The question “is this new car a software-defined vehicle?” gets a response for which the clichéd term ‘Gallic shrug’ could have been invented.

It would only have been bettered if the engineer had a Gauloises hanging nonchalantly from her mouth as she did it, but even in France I suppose that’s frowned upon indoors these days.

Glances are exchanged between engineers and executives and designers while they consider the answer. They’re aware that other companies – most notably BMW with its Neue Klasse EVs – have used the term ‘software-defined’ recently. And I think they feel as I do about it. What does it even mean? No idea, mate. It is, as they put it, “an industry buzzword”, so they put it back to the interviewer: what would make it software-defined? He’s not entirely sure either.

Nor am I. And our friends at the Car Design Research agency share some of this scepticism. “Understanding what this tangibly is and how it actually adds value is at best murky,” they say.

My best understanding of ‘software-defined’ is that it is a vague concept. There are two aspects to a vehicle, I suppose, and both are in some ways influenced by software.
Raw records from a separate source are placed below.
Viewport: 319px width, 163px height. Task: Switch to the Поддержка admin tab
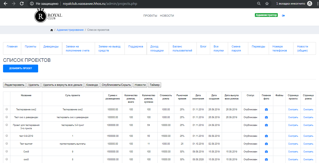point(136,46)
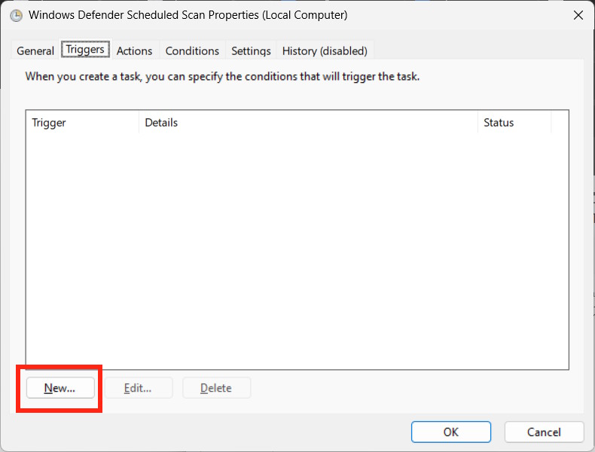Select the Triggers tab

coord(85,50)
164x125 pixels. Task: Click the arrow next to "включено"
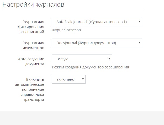tap(83, 79)
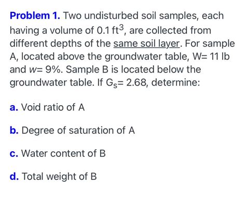Screen dimensions: 246x202
Task: Click the phrase "located above the groundwater table"
Action: click(105, 57)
First, there are the vehicle dynamics, or the driving experience, and in all new cars software plays some kind of part here. Even in the Ariel Atom, which has entirely mechanical brakes and steering and gearshift and clutch, the throttle response is still to a degree defined by software: the engine responds as fast as it can while remaining within emissions compliance.

By the time you have a car with by-wire throttle, brakes and perhaps even steering, and if it has adaptive suspension, most of the driving experience is controlled, if not exactly defined, by software. As a driver, you’re only ever interacting with software, while it’s interpreting what you want and telling the hardware. Does that make your car software-defined? It could.
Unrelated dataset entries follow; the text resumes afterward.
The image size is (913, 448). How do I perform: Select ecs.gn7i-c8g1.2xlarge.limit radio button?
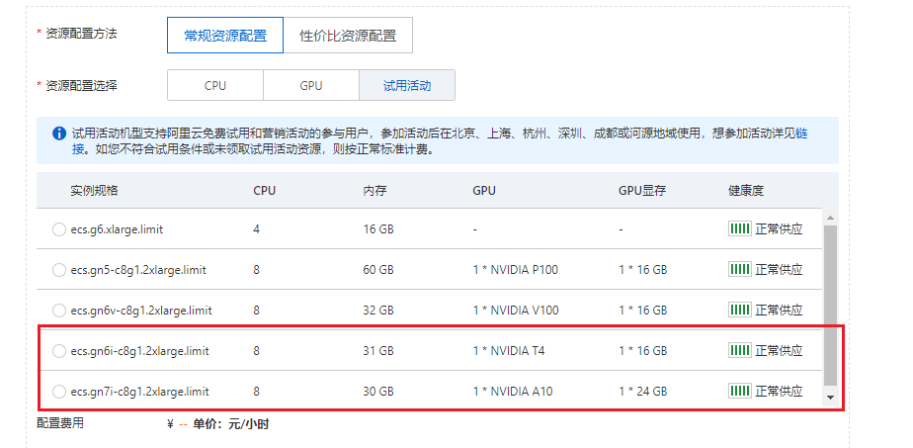click(59, 392)
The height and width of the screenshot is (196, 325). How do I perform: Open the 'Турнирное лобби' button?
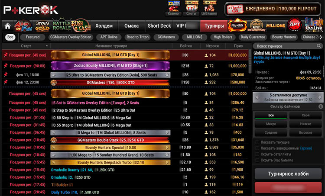pyautogui.click(x=288, y=174)
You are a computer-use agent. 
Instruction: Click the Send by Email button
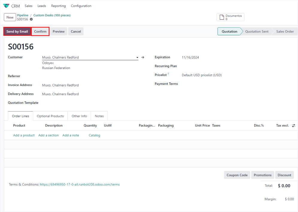pos(17,31)
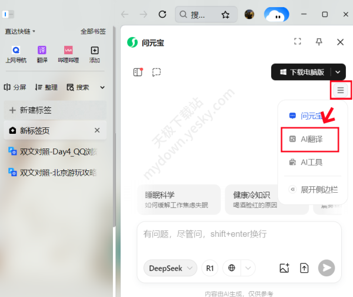The image size is (353, 297).
Task: Open dropdown arrow beside 下载电脑版
Action: coord(338,72)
Second, there are a vehicle’s other systems – anything not involved in controlling its driving. Such as the fan blower on my 23-year-old Audi A2, which steadfastly refuses to do what I tell it, because there’s a circuit board or some lines of code telling it to do something else. It’s 100% software-controlled at that point, but I don’t think you would hear engineers or marketers saying it’s software-defined, even though its behaviour is certainly (and infuriatingly) not defined by me.

And the more of this interaction with software rather than hardware you have, the closer a car is to becoming fully software-defined, presumably.

One industry executive recently wrote to me to, er, define ‘software-defined’: “[It] refers to a paradigm shift where the vehicle’s core functions and features are no longer hardwired into physical components but are instead controlled, enhanced and updated through software.

“This approach decouples hardware from functionality, enabling continuous innovation, over-the-air updates and rapid deployment of new services throughout the vehicle’s life cycle.